— start —

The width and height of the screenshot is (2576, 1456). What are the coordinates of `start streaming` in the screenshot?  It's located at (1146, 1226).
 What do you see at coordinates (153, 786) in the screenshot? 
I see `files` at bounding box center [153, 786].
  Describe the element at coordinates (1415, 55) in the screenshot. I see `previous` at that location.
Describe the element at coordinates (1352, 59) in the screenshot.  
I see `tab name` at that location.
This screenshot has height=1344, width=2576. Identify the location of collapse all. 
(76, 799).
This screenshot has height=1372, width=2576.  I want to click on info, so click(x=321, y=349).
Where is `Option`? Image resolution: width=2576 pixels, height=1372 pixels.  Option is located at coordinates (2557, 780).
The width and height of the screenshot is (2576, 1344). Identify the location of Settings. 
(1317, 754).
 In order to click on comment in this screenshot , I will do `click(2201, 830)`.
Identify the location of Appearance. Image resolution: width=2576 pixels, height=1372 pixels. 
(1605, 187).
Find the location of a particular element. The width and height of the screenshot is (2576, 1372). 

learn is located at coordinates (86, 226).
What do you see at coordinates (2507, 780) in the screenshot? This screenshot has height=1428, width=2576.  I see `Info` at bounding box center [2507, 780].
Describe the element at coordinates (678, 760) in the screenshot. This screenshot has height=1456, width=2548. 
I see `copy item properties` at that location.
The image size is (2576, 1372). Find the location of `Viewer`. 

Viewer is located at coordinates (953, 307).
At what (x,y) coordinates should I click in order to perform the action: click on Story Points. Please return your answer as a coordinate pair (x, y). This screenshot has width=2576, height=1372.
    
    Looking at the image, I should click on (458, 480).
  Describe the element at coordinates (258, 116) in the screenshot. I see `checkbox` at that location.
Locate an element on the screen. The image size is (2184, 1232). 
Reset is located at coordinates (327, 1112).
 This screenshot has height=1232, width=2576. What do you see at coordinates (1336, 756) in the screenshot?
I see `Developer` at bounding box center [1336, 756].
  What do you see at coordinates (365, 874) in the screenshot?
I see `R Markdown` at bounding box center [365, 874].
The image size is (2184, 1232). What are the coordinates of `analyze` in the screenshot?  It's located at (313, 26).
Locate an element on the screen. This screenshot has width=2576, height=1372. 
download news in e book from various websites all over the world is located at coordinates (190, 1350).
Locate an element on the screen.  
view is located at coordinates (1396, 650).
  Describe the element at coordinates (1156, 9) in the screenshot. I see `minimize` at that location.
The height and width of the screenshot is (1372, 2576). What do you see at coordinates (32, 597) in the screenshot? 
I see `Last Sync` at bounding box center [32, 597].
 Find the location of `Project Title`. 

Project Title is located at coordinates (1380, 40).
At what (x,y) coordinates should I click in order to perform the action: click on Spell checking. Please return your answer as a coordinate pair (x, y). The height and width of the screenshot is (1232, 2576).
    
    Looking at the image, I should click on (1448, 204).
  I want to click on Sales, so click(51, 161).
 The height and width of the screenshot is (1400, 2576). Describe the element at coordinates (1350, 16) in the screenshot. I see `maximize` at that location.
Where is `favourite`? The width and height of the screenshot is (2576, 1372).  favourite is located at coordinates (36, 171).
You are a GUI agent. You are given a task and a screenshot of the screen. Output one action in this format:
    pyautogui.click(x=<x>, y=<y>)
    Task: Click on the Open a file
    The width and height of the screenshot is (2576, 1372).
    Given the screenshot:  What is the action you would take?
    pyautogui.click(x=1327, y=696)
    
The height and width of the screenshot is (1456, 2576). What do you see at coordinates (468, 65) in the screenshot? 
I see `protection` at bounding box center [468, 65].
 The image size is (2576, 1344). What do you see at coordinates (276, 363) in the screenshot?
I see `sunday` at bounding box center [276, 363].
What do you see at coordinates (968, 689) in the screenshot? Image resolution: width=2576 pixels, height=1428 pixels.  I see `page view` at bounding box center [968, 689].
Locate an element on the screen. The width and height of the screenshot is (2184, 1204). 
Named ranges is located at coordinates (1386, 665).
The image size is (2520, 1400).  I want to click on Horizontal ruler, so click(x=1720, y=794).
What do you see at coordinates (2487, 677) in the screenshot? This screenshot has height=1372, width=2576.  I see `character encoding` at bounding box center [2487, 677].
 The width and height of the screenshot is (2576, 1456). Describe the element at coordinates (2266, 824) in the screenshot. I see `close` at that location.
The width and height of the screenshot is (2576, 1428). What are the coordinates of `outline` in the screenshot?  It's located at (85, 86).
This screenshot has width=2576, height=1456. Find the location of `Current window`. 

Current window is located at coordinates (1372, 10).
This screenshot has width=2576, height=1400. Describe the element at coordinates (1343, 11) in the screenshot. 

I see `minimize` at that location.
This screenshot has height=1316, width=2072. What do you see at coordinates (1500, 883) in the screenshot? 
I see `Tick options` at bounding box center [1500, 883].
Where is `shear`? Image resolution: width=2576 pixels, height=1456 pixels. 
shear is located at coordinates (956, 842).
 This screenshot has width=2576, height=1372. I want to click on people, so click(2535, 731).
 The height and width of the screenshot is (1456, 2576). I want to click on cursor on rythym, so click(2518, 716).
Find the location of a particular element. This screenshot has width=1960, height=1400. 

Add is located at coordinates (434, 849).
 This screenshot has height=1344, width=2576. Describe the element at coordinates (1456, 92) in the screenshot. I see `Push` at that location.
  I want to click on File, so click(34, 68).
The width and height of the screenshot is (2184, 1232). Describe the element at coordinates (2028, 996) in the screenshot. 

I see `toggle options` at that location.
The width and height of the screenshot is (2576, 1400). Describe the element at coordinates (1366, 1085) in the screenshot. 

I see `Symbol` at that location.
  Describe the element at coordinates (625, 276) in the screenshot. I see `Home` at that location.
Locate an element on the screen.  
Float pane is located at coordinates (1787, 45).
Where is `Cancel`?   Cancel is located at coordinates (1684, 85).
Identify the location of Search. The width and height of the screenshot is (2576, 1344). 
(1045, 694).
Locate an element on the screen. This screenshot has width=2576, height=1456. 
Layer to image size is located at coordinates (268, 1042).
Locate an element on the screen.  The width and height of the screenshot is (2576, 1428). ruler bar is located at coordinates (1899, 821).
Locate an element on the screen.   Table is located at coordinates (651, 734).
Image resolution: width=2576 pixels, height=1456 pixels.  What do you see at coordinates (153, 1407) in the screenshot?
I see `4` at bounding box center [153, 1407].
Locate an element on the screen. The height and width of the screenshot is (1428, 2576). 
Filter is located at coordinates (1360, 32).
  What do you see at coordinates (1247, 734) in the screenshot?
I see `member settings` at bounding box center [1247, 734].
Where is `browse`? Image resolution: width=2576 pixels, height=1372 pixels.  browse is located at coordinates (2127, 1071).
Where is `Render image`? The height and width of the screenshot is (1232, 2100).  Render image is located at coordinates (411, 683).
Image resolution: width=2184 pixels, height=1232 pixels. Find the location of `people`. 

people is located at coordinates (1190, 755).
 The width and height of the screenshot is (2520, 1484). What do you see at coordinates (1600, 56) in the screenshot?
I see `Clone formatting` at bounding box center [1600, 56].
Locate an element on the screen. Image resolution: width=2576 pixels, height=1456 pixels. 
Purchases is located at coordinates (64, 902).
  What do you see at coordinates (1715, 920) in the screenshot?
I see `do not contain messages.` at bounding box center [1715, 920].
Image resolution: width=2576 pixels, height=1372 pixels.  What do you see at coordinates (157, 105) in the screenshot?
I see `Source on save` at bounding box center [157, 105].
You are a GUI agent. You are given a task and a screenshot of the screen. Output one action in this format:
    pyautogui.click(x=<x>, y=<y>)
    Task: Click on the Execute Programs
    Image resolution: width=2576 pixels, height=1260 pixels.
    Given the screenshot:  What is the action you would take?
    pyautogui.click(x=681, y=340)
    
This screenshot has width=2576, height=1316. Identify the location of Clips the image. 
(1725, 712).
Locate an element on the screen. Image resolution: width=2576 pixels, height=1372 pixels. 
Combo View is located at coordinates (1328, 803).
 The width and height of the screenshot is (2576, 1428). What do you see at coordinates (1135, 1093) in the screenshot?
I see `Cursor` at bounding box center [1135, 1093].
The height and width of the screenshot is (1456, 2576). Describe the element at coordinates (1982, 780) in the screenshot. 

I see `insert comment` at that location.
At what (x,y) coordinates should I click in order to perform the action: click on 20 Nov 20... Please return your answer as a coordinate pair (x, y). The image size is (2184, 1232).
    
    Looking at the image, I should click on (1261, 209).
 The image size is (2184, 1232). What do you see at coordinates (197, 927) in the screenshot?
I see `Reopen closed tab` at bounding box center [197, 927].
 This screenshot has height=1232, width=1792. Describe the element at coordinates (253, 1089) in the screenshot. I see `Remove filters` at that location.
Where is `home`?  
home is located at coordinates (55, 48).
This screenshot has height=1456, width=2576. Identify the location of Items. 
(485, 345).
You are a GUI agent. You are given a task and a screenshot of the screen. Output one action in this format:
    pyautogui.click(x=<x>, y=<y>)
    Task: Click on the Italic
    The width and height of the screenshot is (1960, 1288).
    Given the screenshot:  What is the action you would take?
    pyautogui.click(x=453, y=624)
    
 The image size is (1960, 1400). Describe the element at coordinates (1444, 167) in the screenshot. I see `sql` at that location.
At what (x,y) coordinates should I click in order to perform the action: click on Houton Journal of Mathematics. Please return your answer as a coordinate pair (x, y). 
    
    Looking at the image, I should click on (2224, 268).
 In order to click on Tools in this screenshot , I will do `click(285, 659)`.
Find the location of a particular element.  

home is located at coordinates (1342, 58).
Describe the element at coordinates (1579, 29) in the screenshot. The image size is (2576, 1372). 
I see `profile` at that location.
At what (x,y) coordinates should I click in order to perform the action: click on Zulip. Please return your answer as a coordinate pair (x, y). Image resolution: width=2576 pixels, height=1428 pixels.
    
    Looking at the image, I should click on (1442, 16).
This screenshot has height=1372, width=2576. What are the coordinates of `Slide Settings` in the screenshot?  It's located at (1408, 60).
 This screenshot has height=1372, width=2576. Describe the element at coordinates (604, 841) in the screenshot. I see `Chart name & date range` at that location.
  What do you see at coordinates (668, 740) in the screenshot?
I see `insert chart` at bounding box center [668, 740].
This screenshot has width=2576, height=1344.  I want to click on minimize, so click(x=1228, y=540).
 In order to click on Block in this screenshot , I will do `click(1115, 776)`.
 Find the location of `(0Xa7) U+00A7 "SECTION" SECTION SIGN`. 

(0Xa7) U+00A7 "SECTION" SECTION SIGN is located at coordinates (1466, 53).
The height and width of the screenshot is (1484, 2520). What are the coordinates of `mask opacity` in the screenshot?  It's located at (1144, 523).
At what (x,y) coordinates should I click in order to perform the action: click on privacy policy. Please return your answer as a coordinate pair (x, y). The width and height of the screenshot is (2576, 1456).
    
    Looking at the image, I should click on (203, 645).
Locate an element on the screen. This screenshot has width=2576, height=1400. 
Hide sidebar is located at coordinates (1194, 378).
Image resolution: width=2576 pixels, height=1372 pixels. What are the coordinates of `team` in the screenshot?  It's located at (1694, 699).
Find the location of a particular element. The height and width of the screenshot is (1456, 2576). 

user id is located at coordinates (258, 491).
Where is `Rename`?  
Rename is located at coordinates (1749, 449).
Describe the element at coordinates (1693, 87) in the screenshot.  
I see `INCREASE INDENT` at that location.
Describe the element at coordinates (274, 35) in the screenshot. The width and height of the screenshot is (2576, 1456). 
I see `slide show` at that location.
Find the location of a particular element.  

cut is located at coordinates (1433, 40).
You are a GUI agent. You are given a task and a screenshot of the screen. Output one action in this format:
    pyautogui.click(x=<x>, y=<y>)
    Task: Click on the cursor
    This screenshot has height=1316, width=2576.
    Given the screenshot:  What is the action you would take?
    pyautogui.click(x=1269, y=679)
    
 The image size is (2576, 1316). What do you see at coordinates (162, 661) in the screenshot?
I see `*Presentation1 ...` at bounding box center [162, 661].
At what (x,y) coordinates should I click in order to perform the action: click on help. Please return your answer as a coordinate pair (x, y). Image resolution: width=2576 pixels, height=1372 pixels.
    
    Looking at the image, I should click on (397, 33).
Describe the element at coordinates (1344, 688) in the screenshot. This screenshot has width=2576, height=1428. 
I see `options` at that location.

— end —

• What this task involves
Reproduce the records above word for word, from their beginning through the line containing "In order to click on comment", including that line.

• Response to this task
The width and height of the screenshot is (2576, 1456). What are the coordinates of `start streaming` in the screenshot?  It's located at (1146, 1226).
 What do you see at coordinates (153, 786) in the screenshot? 
I see `files` at bounding box center [153, 786].
  Describe the element at coordinates (1415, 55) in the screenshot. I see `previous` at that location.
Describe the element at coordinates (1352, 59) in the screenshot.  
I see `tab name` at that location.
This screenshot has height=1344, width=2576. Identify the location of collapse all. 
(76, 799).
This screenshot has height=1372, width=2576.  I want to click on info, so click(x=321, y=349).
Where is `Option`? Image resolution: width=2576 pixels, height=1372 pixels.  Option is located at coordinates (2557, 780).
The width and height of the screenshot is (2576, 1344). Identify the location of Settings. 
(1317, 754).
 In order to click on comment in this screenshot , I will do `click(2201, 830)`.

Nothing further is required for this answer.